Start of Block

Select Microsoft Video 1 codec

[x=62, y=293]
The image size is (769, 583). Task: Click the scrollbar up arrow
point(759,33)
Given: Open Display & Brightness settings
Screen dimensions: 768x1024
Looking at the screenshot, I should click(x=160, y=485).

End of Block
Start of Block

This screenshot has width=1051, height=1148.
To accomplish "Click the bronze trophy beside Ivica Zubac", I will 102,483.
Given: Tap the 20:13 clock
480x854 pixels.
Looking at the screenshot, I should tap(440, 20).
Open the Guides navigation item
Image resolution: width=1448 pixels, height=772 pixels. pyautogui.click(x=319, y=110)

End of Block

- [Activity]:
Find how many lines in the preceding listing contain the word "Given", and answer with that number only.

- [Reply to the task]:
2